Tuesday, May 13, 2014



Written by: Kashobwe Lackson

What are hormones?

 Hormones are chemical messages that are released from the body’s gland tissues located in the endocrine system. The chemical information is sent as a signal through the blood stream to the targeted cells that contain receptors.  The function of hormones on the targeted cells is to deliver the chemical message that activates the cell to perform a specific task, for example, estrogen from the endocrine system is responsible for egg (ovum) release during ovulation. An illustration of hormone release from the secreting cells and its flow to a targeted cell is shown below (image from: www.sinauer.com) in fig 1.

Fig 1. Flow of the hormone to targeted organ


When hormones are released into the blood stream they bind to a cell containing matching receptors; their shape is like a key that fits exactly into a lock. Just as the wrong key cannot open the door, hormones do not fit in cells that have no receptors. Hormones reach all parts of the body and only attach to a cell containing receptors in order to produce a particular effect. If there is no attachment to the cell’s receptors, no effect will be produced. When a hormone binds to the cell it either changes the cell’s existing protein or activates genes responsible for new protein synthesis. According to researchers 50 hormones have been identified in humans and other vertebrates.

§ **DATA SUPPLIED**

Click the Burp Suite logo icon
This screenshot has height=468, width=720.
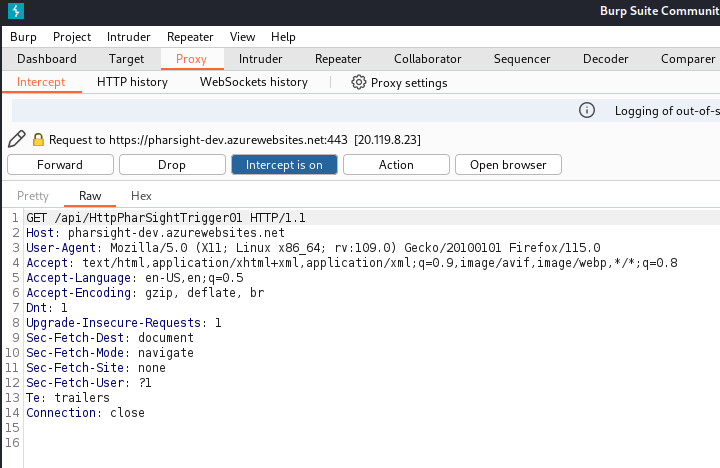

==

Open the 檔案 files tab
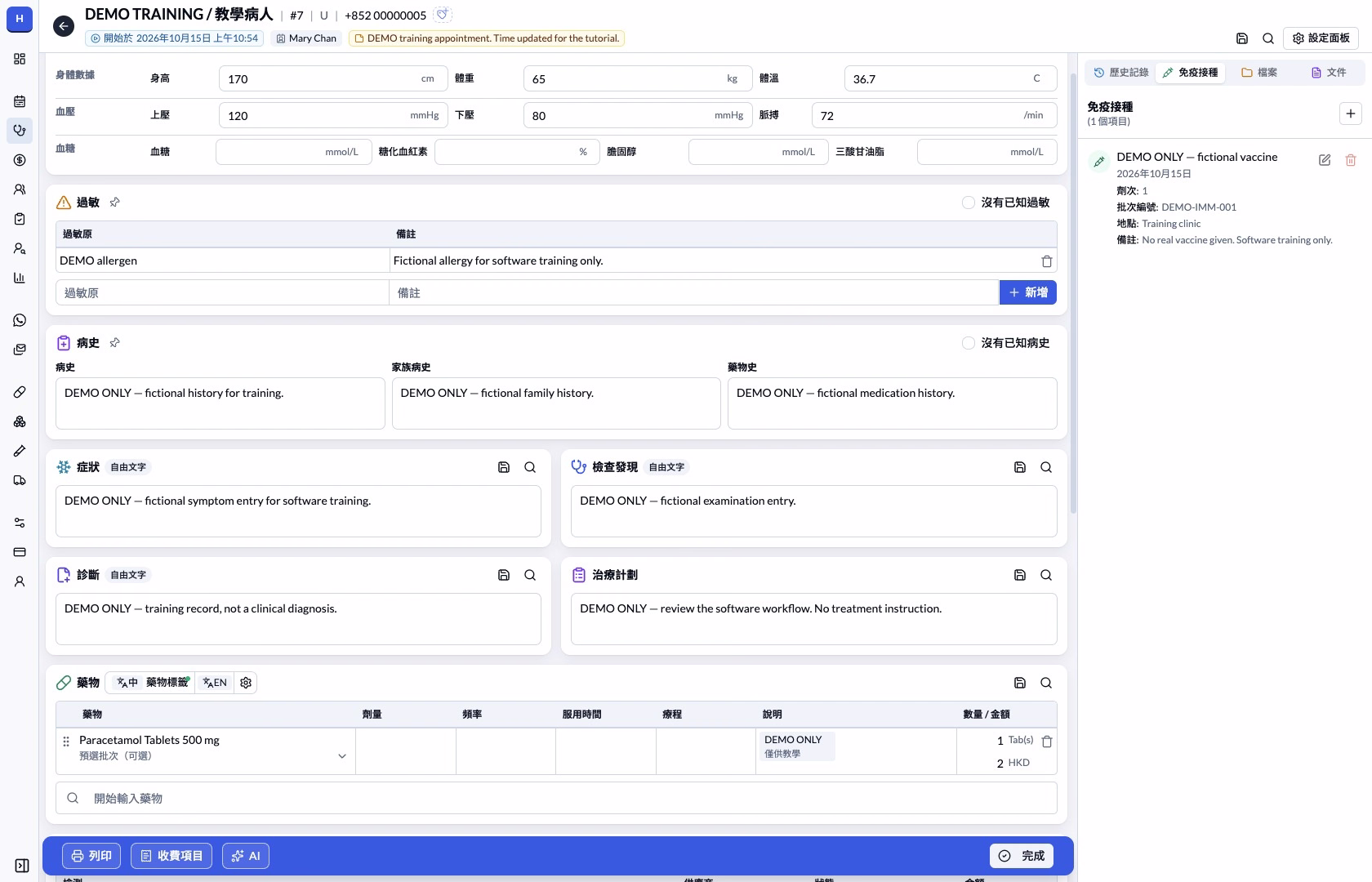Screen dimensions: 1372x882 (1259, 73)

...

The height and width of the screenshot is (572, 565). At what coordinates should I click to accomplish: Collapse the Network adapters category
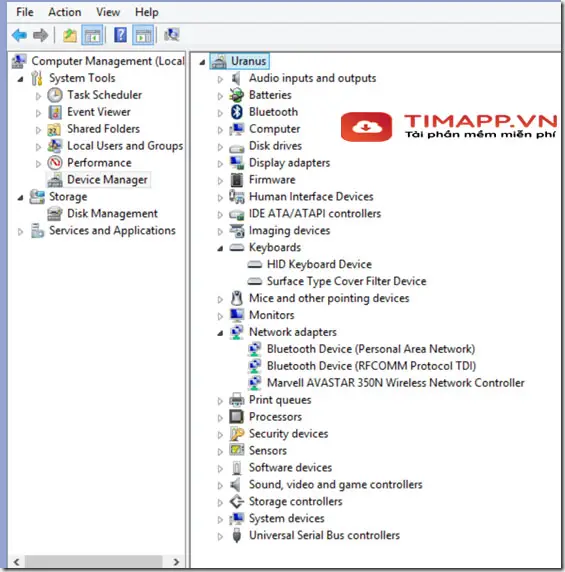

§ **GOAL OF THE EXERCISE**
Based on the hormones passage, decide whether each statement agrees with it: (a) hormones reach their target cells through the blood stream; (b) hormones attach to any cell they reach, with or without receptors; (c) researchers have identified 50 hormones in humans and other vertebrates. For each, answer yes or no and quote the deciding words.

§ **OUTPUT FOR THIS EXERCISE**
(a) Yes: "The chemical information is sent as a signal through the blood stream to the targeted cells that contain receptors."
(b) No: "hormones do not fit in cells that have no receptors."
(c) Yes: "According to researchers 50 hormones have been identified in humans and other vertebrates."